Shirley Chisholm has died

Shirley Chisholm, the first black woman to be elected to Congress has died.

Chisholm went to the Hill when Richard Nixon was elected, and stayed until two years into the Reagan Administration. She was a tireless advocate for women and minorities, and though a liberal, a tough yet fair woman fo whose like -- from either side of the aisle -- we need to see more of.

Chisholm, who was raised in a predominantly black New York City neighborhood and was elected to the U.S. House in 1968, was a riveting speaker who often criticized Congress as being too clubby and unresponsive.

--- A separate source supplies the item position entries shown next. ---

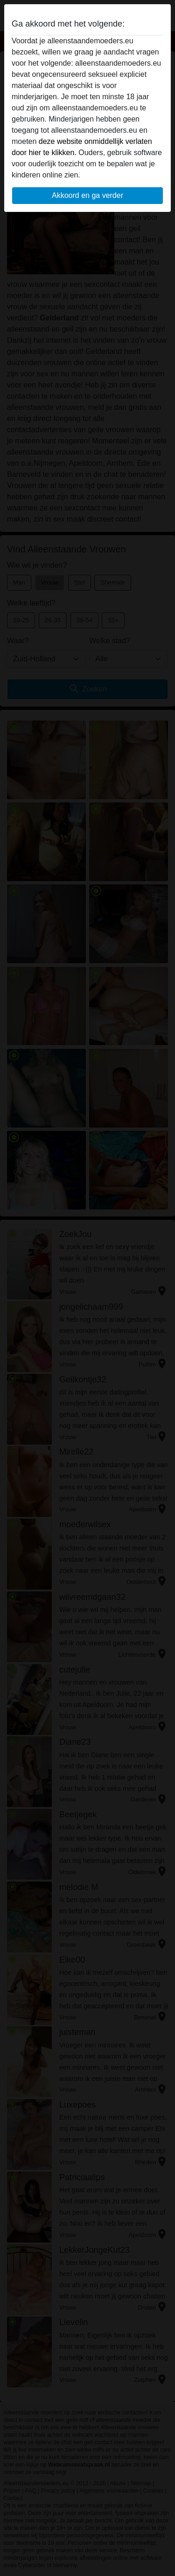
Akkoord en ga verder (87, 195)
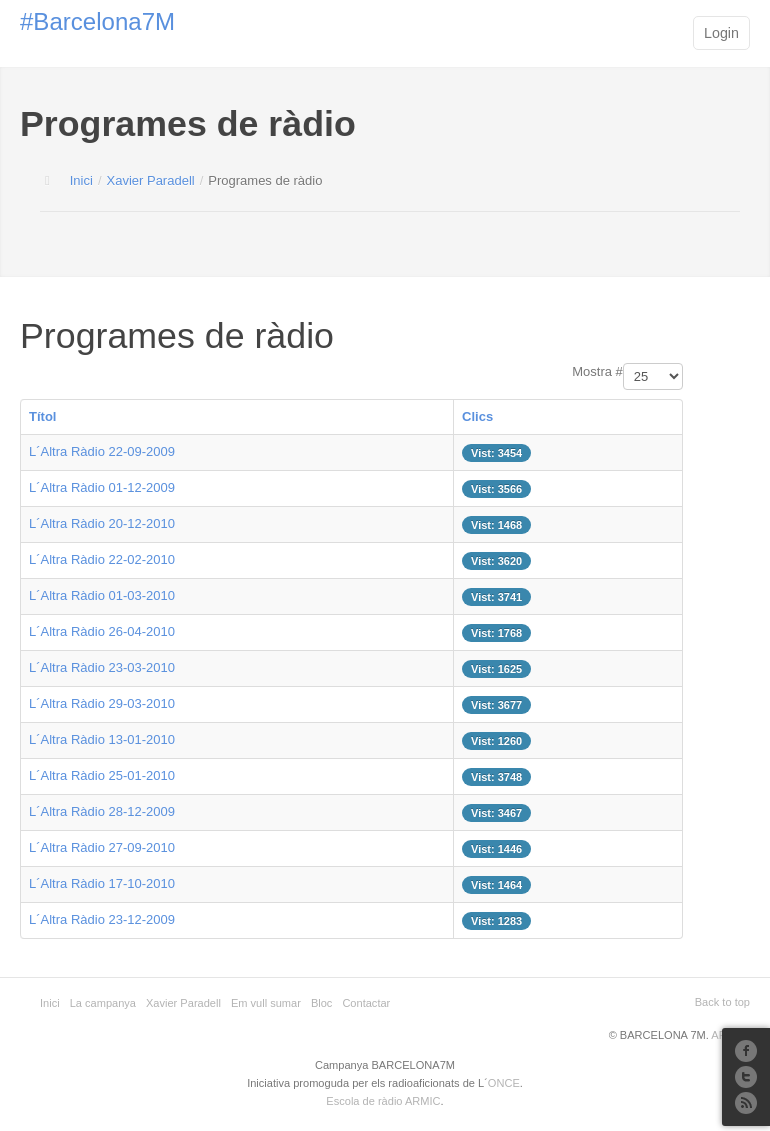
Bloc (322, 1003)
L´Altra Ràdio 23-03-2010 (102, 667)
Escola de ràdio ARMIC (383, 1101)
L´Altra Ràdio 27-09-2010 (102, 847)
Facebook (746, 1051)
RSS (746, 1103)
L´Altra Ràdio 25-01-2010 (102, 775)
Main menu (663, 35)
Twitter (746, 1077)
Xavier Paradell (151, 180)
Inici (81, 180)
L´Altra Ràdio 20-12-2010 (102, 523)
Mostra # (597, 371)
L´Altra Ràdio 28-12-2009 (102, 811)
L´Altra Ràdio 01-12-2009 (102, 487)
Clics (477, 416)
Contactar (366, 1003)
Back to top (722, 1002)
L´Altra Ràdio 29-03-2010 (102, 703)
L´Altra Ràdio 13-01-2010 (102, 739)
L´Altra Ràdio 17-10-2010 (102, 883)
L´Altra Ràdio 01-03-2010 (102, 595)
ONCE (504, 1083)
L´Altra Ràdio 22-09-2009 (102, 451)
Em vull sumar (266, 1003)
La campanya (103, 1003)
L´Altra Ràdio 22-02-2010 (102, 559)
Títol (42, 416)
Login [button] (721, 33)
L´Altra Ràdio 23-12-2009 (102, 919)
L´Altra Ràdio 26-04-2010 (102, 631)
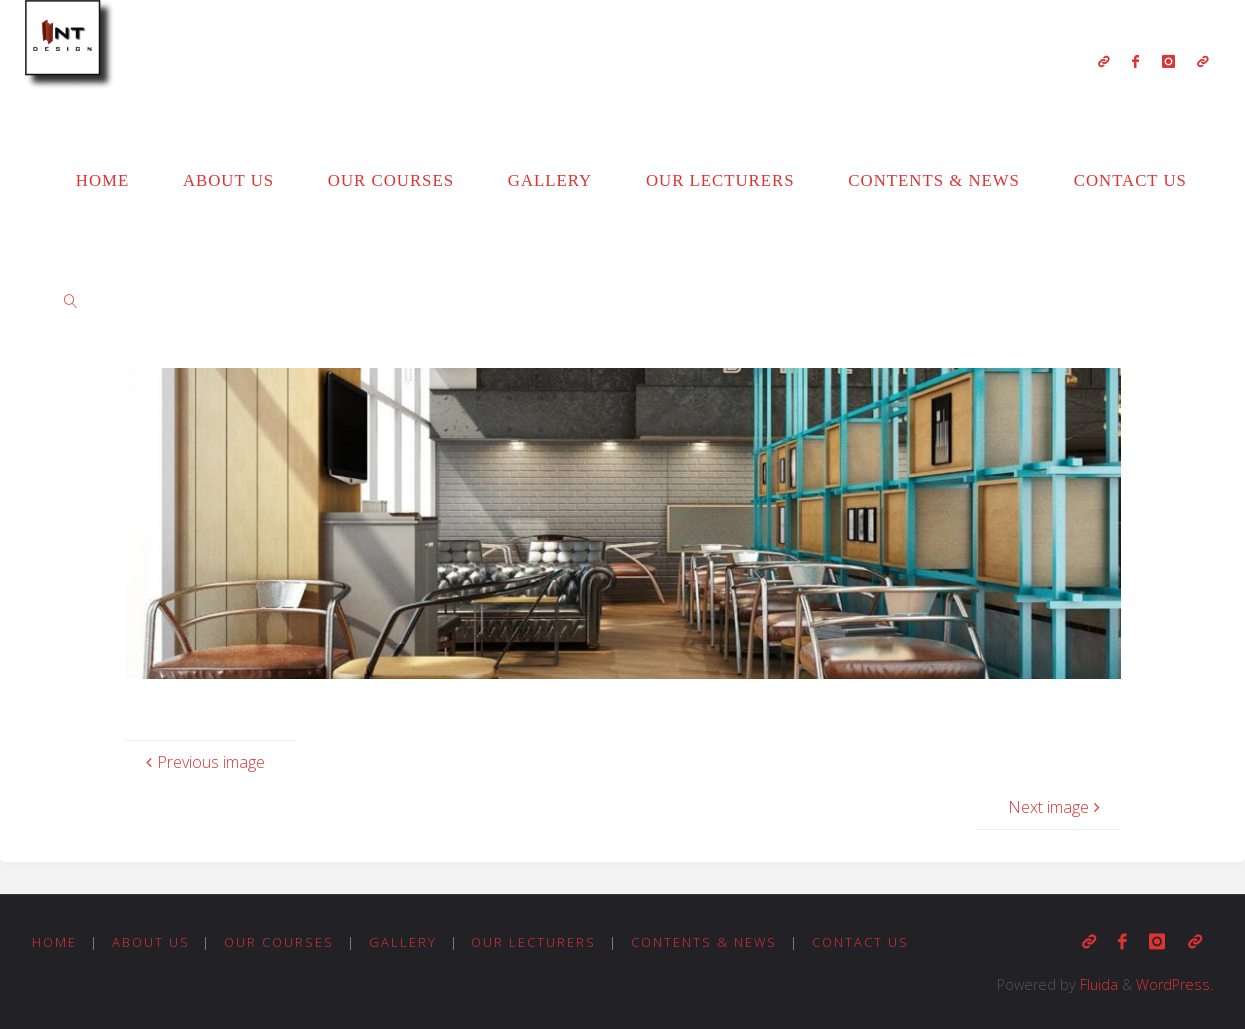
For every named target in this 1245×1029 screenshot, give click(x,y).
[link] (71, 300)
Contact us (860, 942)
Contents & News (704, 942)
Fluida (1097, 984)
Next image (1056, 807)
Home (54, 942)
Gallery (403, 942)
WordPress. (1174, 984)
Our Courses (279, 942)
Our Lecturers (533, 942)
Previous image (203, 762)
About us (151, 942)
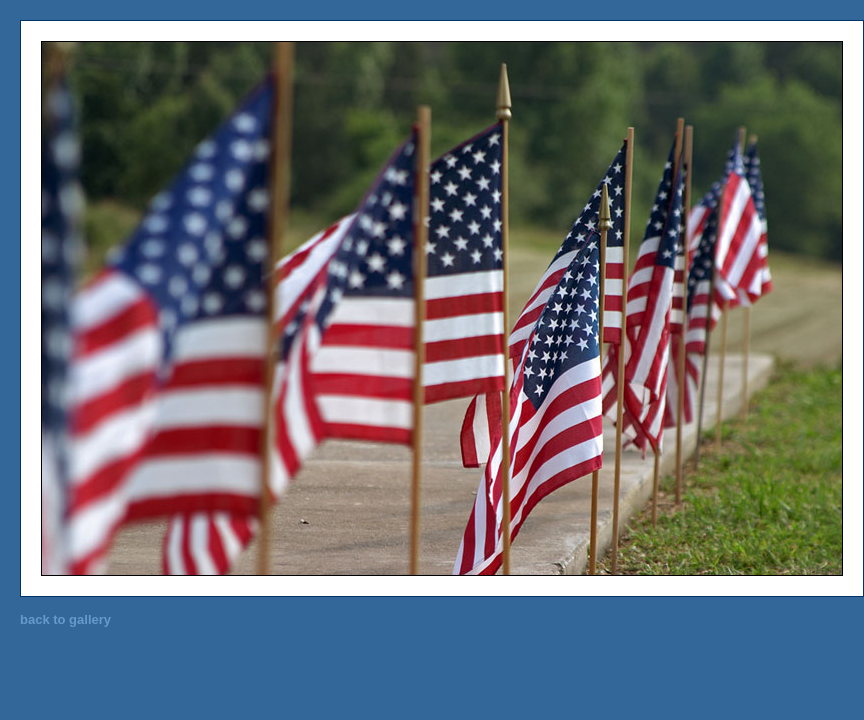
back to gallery (65, 619)
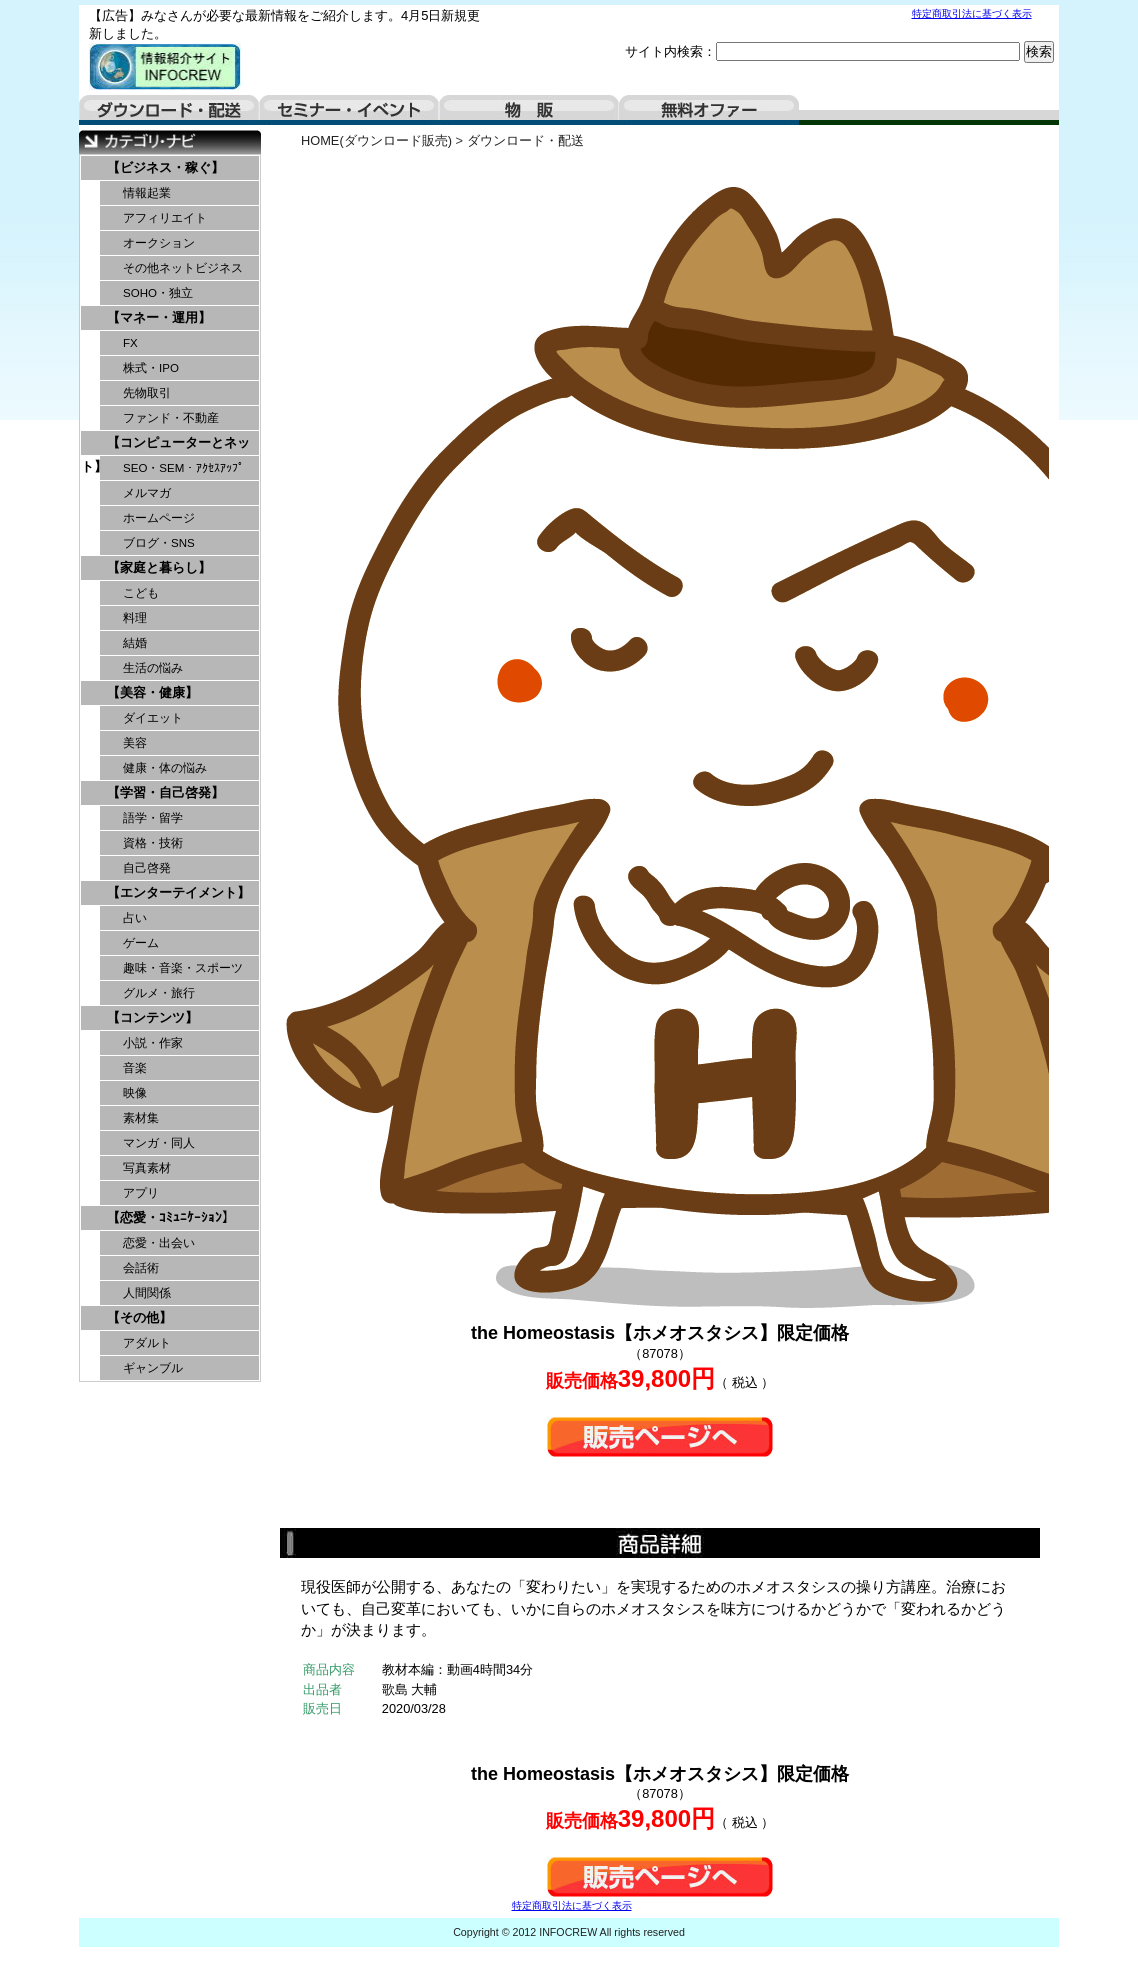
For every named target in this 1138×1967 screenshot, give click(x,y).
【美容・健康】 (152, 692)
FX (130, 343)
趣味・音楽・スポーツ (183, 968)
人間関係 (147, 1293)
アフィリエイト (165, 218)
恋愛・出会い (159, 1243)
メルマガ (147, 493)
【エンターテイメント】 (178, 892)
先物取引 (147, 393)
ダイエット (153, 718)
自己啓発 (147, 868)
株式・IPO (151, 368)
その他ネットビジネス (183, 268)
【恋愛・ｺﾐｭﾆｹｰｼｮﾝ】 (171, 1217)
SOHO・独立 (158, 293)
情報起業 (147, 193)
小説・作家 (153, 1043)
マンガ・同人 (159, 1143)
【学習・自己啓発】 (165, 792)
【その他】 (139, 1317)
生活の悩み (153, 668)
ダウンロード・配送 (169, 110)
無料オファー (709, 110)
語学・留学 (153, 818)
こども (141, 593)
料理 (135, 618)
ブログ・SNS (159, 543)
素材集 (141, 1118)
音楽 (135, 1068)
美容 (135, 743)
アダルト (147, 1343)
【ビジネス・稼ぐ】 (165, 167)
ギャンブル (153, 1368)
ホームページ (159, 518)
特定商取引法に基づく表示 (972, 13)
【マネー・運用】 (159, 317)
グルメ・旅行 (159, 993)
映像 (135, 1093)
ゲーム (141, 943)
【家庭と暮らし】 (159, 567)
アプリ (141, 1193)
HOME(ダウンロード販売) (376, 140)
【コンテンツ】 (152, 1017)
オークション (159, 243)
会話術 (141, 1268)
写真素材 (147, 1168)
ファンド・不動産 (171, 418)
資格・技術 (153, 843)
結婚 (135, 643)
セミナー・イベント (349, 110)
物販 (529, 110)
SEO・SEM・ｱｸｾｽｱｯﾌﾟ (183, 468)
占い (135, 918)
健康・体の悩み (165, 768)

"My greatest political asset, which professional politicians fear, is my mouth, out of which come all kinds of things one shouldn't always discuss for reasons of political expediency," she told voters.

She ran for the Democratic nomination for the presidency in 1972. When rival candidate and ideological opposite George Wallace was shot, she visited him in the hospital — an act that appalled her followers.

"He said, `What are your people going to say?' I said: `I know what they're going to say. But I wouldn't want what happened to you to happen to anyone.' He cried and cried," she recalled.

And when she needed support to extend the minimum wage to domestic workers two years later, it was Wallace who got her the votes from Southern members of Congress.

In more recent years, Chisholm had retired to Daytona Beach, FL. Shirley Chisholm was 80 years old.

Posted by mhking at January 2, 2005 11:56 PM

I never cared much for the vast majority of Her politics, but she was a brave and proud lady. You are right, we could use more of that kind of representative in congress, on either side of the aisle.

Posted by: GMRoper at January 3, 2005 01:15 AM

I thought you would mention that she said she represented her district first, not Black people.

Posted by: DarkStar at January 3, 2005 07:58 PM

I saw her speak a few years ago. Nice lady.

Posted by: Donnah at January 3, 2005 11:42 PM

Mrs. Chisholm served as a silent mentor to me. She did not know that she was mentoring me and I never got a chance to let her know. She showed me what intelligent black women represented. Her poised, articulate, well positioned stately posture, paved the way for those of us who have been left behind to make a difference. Her legacy will always be remembered by me.

Posted by: Dr Marjorie Holt at January 4, 2005 01:55 PM

I've been doin research on Shirley Chisholm and she seemed to be such a nice person. So far i've learned alot about her and i hope to learn lots more._ R.I.P Shirley_ And since we never know when our time may come keep watching the gate for me and if you're in heaven tell my cousin LaBrian Harris that I love him and i miss him.